Ingleside is a neighborhood in Holyoke, Massachusetts located to the south of the city center, approximately 2 miles (3.2 km) from downtown. The neighborhood features access to the Connecticut River through the Sue Ellen Panitch River Center and the Land of Providence reservation. Ingleside is also home to the Holyoke Mall, the Nuestras Raices farm, the Sisters of Providence of Holyoke, the Providence Behavioral Health Hospital, and several recreational and historical venues.

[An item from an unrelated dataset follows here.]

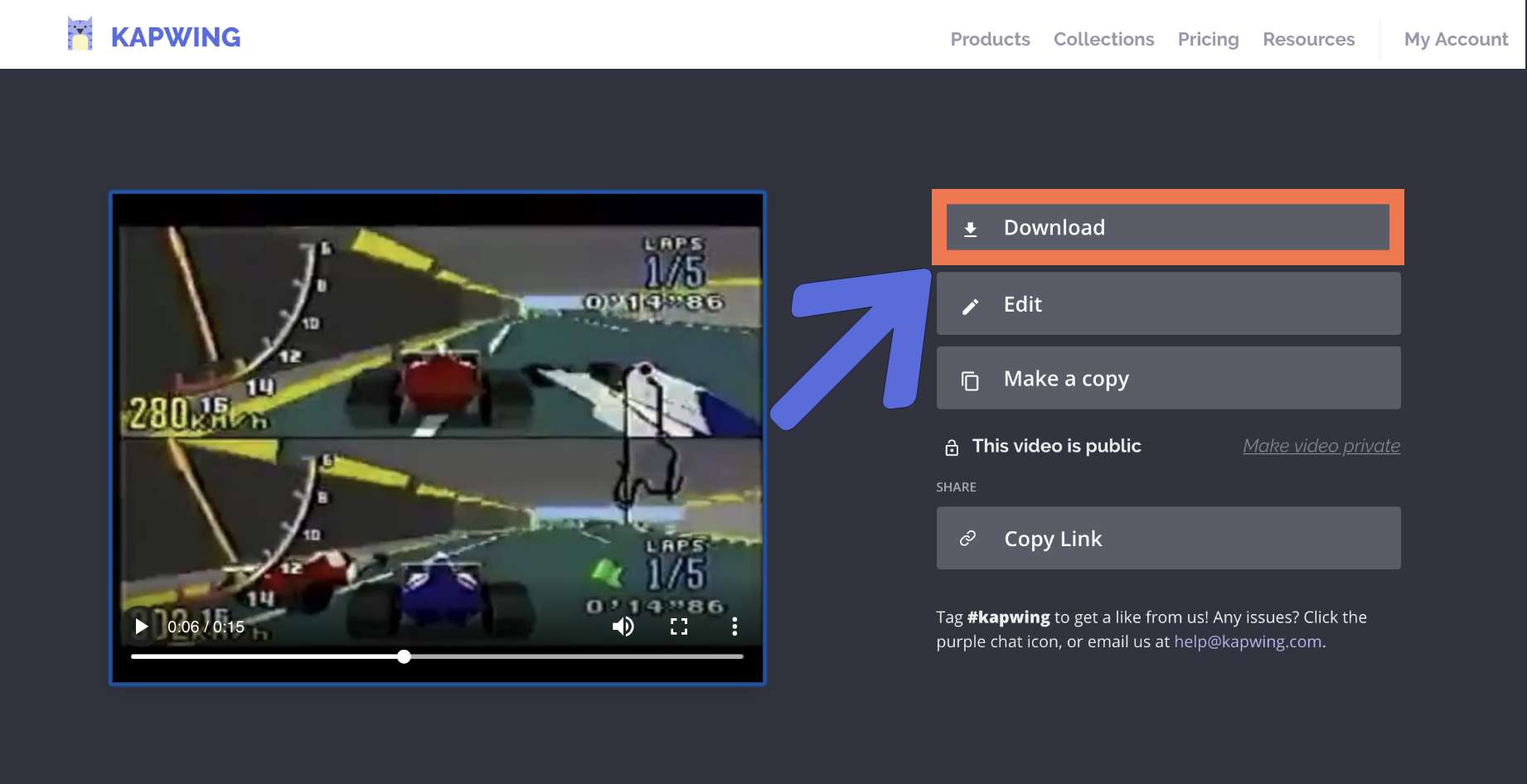This screenshot has height=784, width=1527.
Task: Click the video progress slider handle
Action: (x=404, y=656)
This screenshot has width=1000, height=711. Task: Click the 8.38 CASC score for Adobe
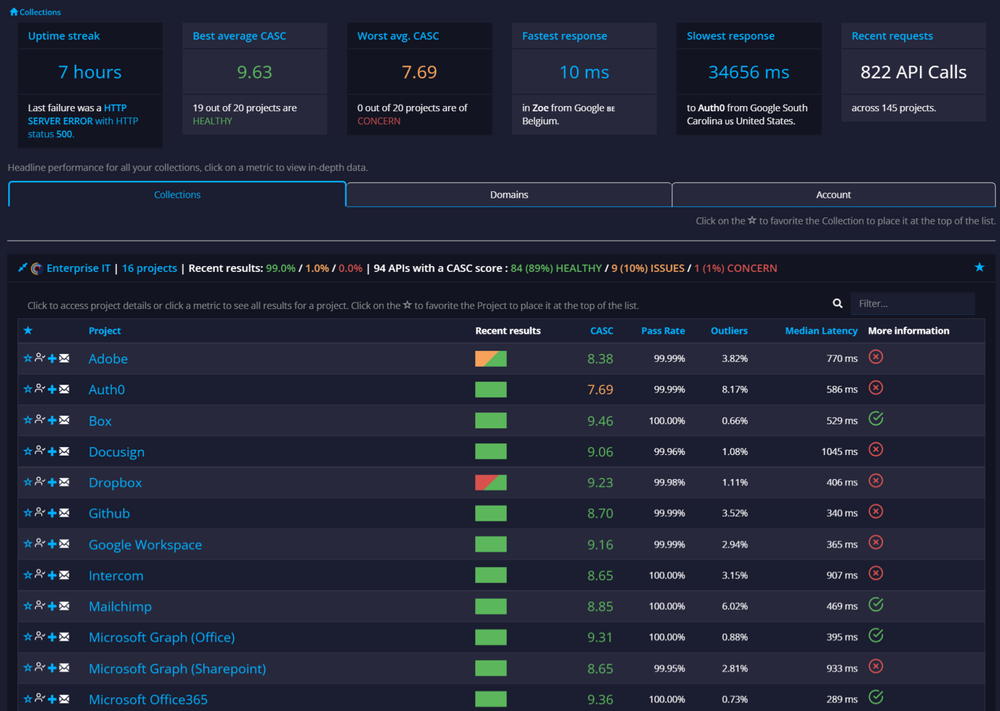(x=601, y=357)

While Ingleside holds the same ZIP code as the rest of Holyoke, it is served by its own post office, maintained at the Holyoke Mall.

==History==

Prior to the annexation of Holyoke from West Springfield in 1850, Ingleside was the site of a ferry known as the Jones' ferry, its landing sites are known as Jones Ferry Road on both the Holyoke and Chicopee sides of the Connecticut River today.

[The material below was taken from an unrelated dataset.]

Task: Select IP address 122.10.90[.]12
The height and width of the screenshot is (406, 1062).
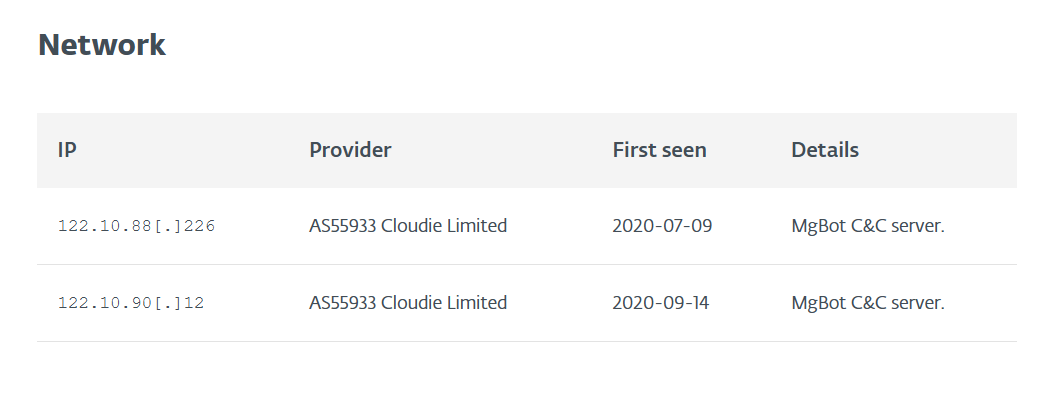Action: (131, 302)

The word ingle, stemming from a Gaelic word for fire, may have been chosen for lime kilns which were once in the vicinity in its time as a part of West Springfield. The origin of the name Ingleside itself seems to stem from the eponymous Ingleside Hotel, a large complex constructed by one Jones S. Davis, a key figure in the creation of the city's Lyman Mills, which are now known as Open Square.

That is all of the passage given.